Problem to solve → Please change "Screen dimensions" to "Display size" throughout the records below, and copy them out with everything else kept the same.

[Records for locating words and elements]
┄┄┄┄┄┄┄┄┄┄

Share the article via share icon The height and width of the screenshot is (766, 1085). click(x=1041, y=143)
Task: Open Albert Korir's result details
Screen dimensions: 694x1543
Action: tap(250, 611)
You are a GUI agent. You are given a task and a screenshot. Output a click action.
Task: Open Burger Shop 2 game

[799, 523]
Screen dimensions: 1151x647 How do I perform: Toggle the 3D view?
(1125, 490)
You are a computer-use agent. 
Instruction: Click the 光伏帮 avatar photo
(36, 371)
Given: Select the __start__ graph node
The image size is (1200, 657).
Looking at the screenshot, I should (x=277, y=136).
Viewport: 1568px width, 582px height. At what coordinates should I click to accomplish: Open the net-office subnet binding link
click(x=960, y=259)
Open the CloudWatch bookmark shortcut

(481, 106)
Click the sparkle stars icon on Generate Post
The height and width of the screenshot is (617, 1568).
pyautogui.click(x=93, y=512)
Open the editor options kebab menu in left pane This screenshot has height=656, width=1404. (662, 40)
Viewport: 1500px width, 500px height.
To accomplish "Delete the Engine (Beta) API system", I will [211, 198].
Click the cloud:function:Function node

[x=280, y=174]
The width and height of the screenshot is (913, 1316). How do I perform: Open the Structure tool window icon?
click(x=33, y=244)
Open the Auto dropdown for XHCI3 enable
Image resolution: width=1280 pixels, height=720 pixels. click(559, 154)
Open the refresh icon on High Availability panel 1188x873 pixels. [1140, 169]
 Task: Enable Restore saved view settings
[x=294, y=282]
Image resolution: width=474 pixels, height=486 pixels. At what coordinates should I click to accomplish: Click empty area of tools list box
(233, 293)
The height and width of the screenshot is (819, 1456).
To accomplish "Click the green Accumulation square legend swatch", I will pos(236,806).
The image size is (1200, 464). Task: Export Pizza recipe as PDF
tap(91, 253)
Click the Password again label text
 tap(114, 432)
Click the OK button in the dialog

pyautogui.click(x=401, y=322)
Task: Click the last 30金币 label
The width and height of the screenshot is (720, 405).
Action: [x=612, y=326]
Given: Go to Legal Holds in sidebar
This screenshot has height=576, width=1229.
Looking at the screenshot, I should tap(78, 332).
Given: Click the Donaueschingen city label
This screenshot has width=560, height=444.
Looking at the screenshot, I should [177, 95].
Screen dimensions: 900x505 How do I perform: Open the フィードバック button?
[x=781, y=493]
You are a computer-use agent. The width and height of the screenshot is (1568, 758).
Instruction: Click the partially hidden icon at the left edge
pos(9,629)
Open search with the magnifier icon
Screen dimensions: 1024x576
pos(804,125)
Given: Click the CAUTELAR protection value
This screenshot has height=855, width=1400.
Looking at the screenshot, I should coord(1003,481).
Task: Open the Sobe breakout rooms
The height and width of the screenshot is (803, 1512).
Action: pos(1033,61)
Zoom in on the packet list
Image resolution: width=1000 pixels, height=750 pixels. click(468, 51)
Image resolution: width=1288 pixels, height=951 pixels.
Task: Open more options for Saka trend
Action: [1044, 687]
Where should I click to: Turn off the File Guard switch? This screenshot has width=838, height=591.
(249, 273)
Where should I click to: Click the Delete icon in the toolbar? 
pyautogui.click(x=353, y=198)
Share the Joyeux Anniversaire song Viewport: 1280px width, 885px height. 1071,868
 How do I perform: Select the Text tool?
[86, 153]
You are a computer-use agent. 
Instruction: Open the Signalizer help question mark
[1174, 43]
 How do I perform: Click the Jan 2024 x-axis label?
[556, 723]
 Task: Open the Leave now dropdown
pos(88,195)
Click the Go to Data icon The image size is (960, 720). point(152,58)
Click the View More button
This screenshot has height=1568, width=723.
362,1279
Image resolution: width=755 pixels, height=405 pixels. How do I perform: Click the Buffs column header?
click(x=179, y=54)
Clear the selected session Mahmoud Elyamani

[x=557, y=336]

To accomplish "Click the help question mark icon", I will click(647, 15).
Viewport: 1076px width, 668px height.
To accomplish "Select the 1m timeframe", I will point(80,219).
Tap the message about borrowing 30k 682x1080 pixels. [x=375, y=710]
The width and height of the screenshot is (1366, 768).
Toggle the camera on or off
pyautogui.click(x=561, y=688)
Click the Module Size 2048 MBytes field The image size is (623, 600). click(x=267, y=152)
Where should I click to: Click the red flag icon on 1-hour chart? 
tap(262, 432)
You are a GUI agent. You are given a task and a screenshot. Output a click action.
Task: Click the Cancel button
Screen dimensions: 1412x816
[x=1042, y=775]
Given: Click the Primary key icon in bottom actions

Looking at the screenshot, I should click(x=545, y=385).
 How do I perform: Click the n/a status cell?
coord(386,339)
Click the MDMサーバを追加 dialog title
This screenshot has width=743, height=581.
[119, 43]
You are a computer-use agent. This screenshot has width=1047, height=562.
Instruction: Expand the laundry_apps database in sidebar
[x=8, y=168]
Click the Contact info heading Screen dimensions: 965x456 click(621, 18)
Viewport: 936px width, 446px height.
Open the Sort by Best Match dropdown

┄┄┄┄┄┄┄┄┄┄

Response for this exercise →
Share the article via share icon The height and width of the screenshot is (766, 1085). click(x=1041, y=143)
Task: Open Albert Korir's result details
Display size: 694x1543
Action: tap(250, 611)
You are a GUI agent. You are given a task and a screenshot. Output a click action.
Task: Open Burger Shop 2 game

[799, 523]
Display size: 1151x647 How do I perform: Toggle the 3D view?
(1125, 490)
You are a computer-use agent. 
Instruction: Click the 光伏帮 avatar photo
(36, 371)
Given: Select the __start__ graph node
The image size is (1200, 657).
Looking at the screenshot, I should (x=277, y=136).
Viewport: 1568px width, 582px height. At what coordinates should I click to accomplish: Open the net-office subnet binding link
click(x=960, y=259)
Open the CloudWatch bookmark shortcut

(481, 106)
Click the sparkle stars icon on Generate Post
The height and width of the screenshot is (617, 1568).
pyautogui.click(x=93, y=512)
Open the editor options kebab menu in left pane This screenshot has height=656, width=1404. (662, 40)
Viewport: 1500px width, 500px height.
To accomplish "Delete the Engine (Beta) API system", I will [211, 198].
Click the cloud:function:Function node

[x=280, y=174]
The width and height of the screenshot is (913, 1316). How do I perform: Open the Structure tool window icon?
click(x=33, y=244)
Open the Auto dropdown for XHCI3 enable
Image resolution: width=1280 pixels, height=720 pixels. click(559, 154)
Open the refresh icon on High Availability panel 1188x873 pixels. [1140, 169]
 Task: Enable Restore saved view settings
[x=294, y=282]
Image resolution: width=474 pixels, height=486 pixels. At what coordinates should I click to accomplish: Click empty area of tools list box
(233, 293)
The height and width of the screenshot is (819, 1456).
To accomplish "Click the green Accumulation square legend swatch", I will pos(236,806).
The image size is (1200, 464). Task: Export Pizza recipe as PDF
tap(91, 253)
Click the Password again label text
 tap(114, 432)
Click the OK button in the dialog

pyautogui.click(x=401, y=322)
Task: Click the last 30金币 label
The width and height of the screenshot is (720, 405).
Action: [x=612, y=326]
Given: Go to Legal Holds in sidebar
This screenshot has height=576, width=1229.
Looking at the screenshot, I should tap(78, 332).
Given: Click the Donaueschingen city label
This screenshot has width=560, height=444.
Looking at the screenshot, I should [177, 95].
Display size: 900x505 How do I perform: Open the フィードバック button?
[x=781, y=493]
You are a computer-use agent. The width and height of the screenshot is (1568, 758).
Instruction: Click the partially hidden icon at the left edge
pos(9,629)
Open search with the magnifier icon
Display size: 1024x576
pos(804,125)
Given: Click the CAUTELAR protection value
This screenshot has height=855, width=1400.
Looking at the screenshot, I should coord(1003,481).
Task: Open the Sobe breakout rooms
The height and width of the screenshot is (803, 1512).
Action: pos(1033,61)
Zoom in on the packet list
Image resolution: width=1000 pixels, height=750 pixels. click(468, 51)
Image resolution: width=1288 pixels, height=951 pixels.
Task: Open more options for Saka trend
Action: [1044, 687]
Where should I click to: Turn off the File Guard switch? This screenshot has width=838, height=591.
(249, 273)
Where should I click to: Click the Delete icon in the toolbar? 
pyautogui.click(x=353, y=198)
Share the Joyeux Anniversaire song Viewport: 1280px width, 885px height. 1071,868
 How do I perform: Select the Text tool?
[86, 153]
You are a computer-use agent. 
Instruction: Open the Signalizer help question mark
[1174, 43]
 How do I perform: Click the Jan 2024 x-axis label?
[556, 723]
 Task: Open the Leave now dropdown
pos(88,195)
Click the Go to Data icon The image size is (960, 720). point(152,58)
Click the View More button
This screenshot has height=1568, width=723.
362,1279
Image resolution: width=755 pixels, height=405 pixels. How do I perform: Click the Buffs column header?
click(x=179, y=54)
Clear the selected session Mahmoud Elyamani

[x=557, y=336]

To accomplish "Click the help question mark icon", I will click(647, 15).
Viewport: 1076px width, 668px height.
To accomplish "Select the 1m timeframe", I will point(80,219).
Tap the message about borrowing 30k 682x1080 pixels. [x=375, y=710]
The width and height of the screenshot is (1366, 768).
Toggle the camera on or off
pyautogui.click(x=561, y=688)
Click the Module Size 2048 MBytes field The image size is (623, 600). click(x=267, y=152)
Where should I click to: Click the red flag icon on 1-hour chart? 
tap(262, 432)
You are a GUI agent. You are given a task and a screenshot. Output a click action.
Task: Click the Cancel button
Display size: 1412x816
[x=1042, y=775]
Given: Click the Primary key icon in bottom actions

Looking at the screenshot, I should click(x=545, y=385).
 How do I perform: Click the n/a status cell?
coord(386,339)
Click the MDMサーバを追加 dialog title
This screenshot has width=743, height=581.
[119, 43]
You are a computer-use agent. This screenshot has width=1047, height=562.
Instruction: Expand the laundry_apps database in sidebar
[x=8, y=168]
Click the Contact info heading Display size: 965x456 click(621, 18)
Viewport: 936px width, 446px height.
Open the Sort by Best Match dropdown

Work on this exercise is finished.